§ **TASK STATEMENT**: Copy the listing word for word, starting at the line with "Select Windows Ease of Access folder" and going through its last line, both ends included. Leave the pictures out of your copy.

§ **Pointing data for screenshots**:
— Begin —
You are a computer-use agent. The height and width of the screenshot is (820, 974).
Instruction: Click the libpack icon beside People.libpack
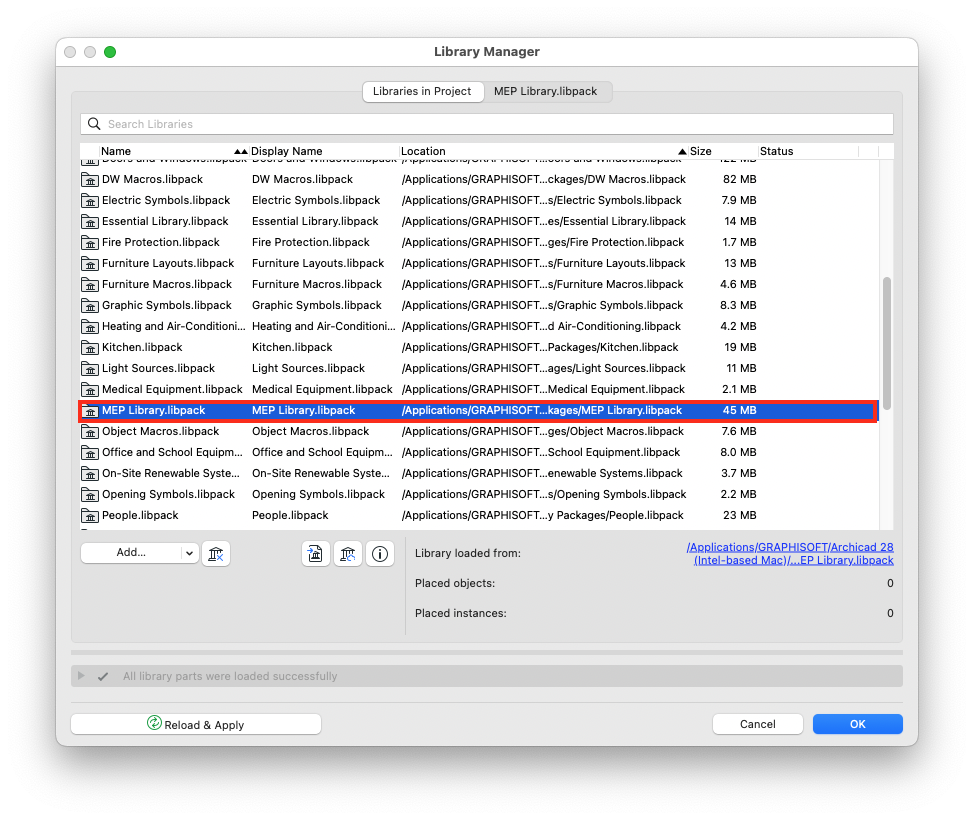pyautogui.click(x=89, y=515)
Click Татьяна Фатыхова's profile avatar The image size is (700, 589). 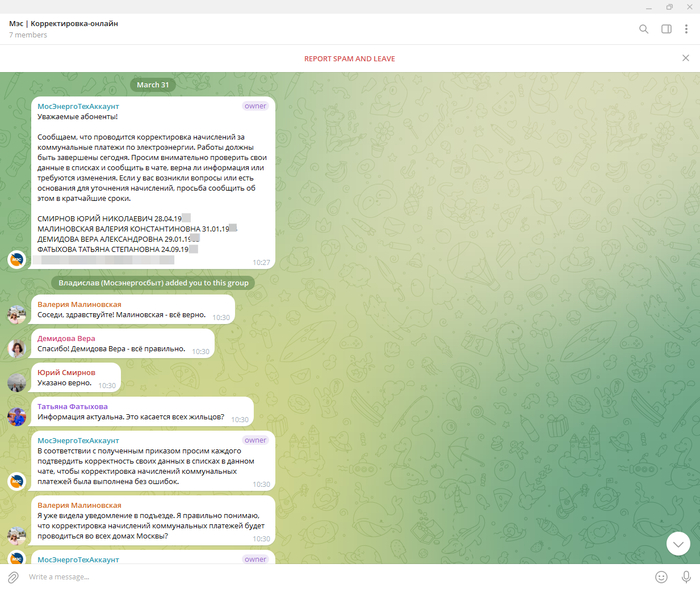[x=17, y=417]
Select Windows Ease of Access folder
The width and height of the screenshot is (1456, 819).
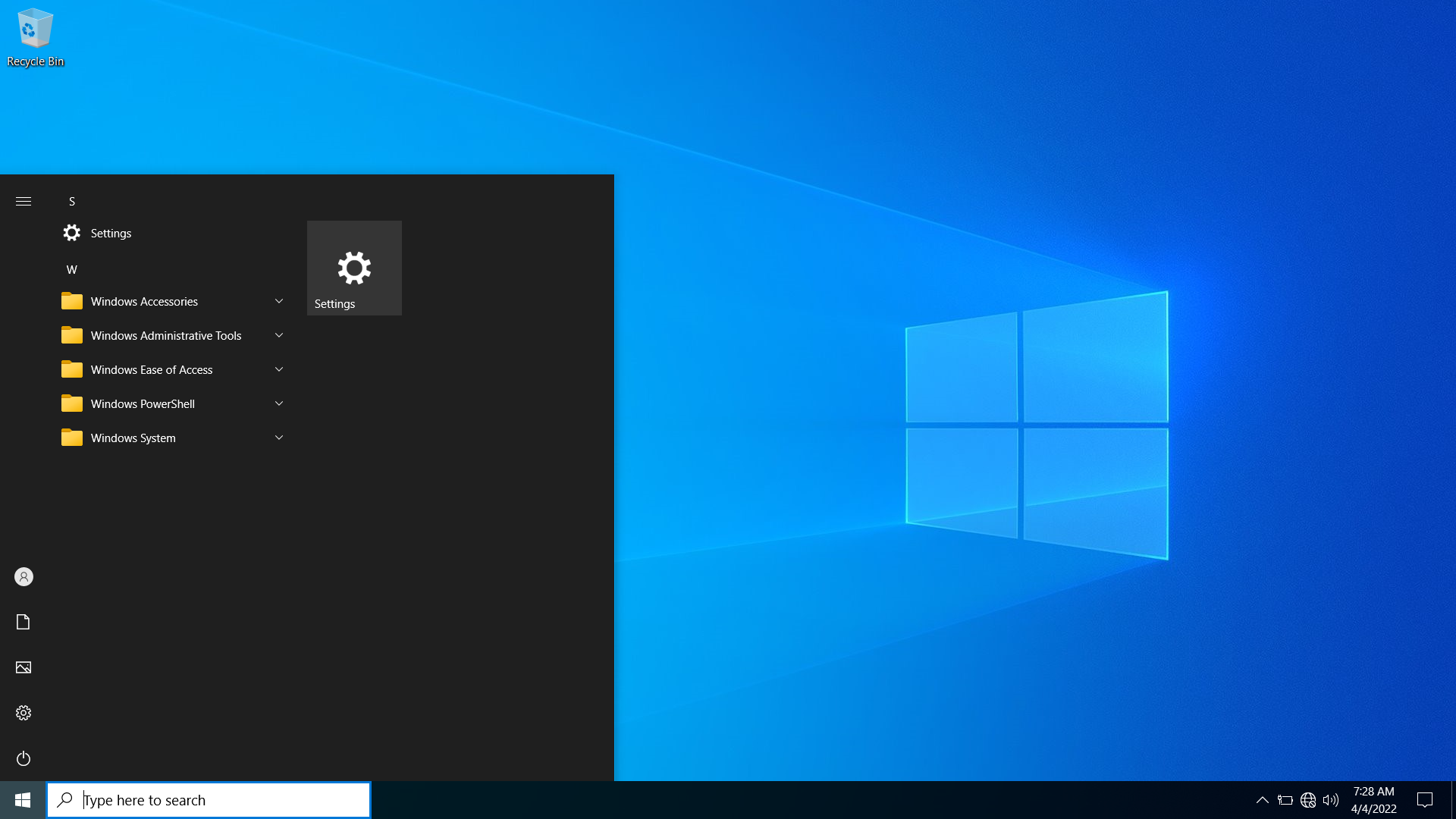pos(152,369)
— End —
§ **THE SOLUTION**:
Select Windows Ease of Access folder
The width and height of the screenshot is (1456, 819).
pos(152,369)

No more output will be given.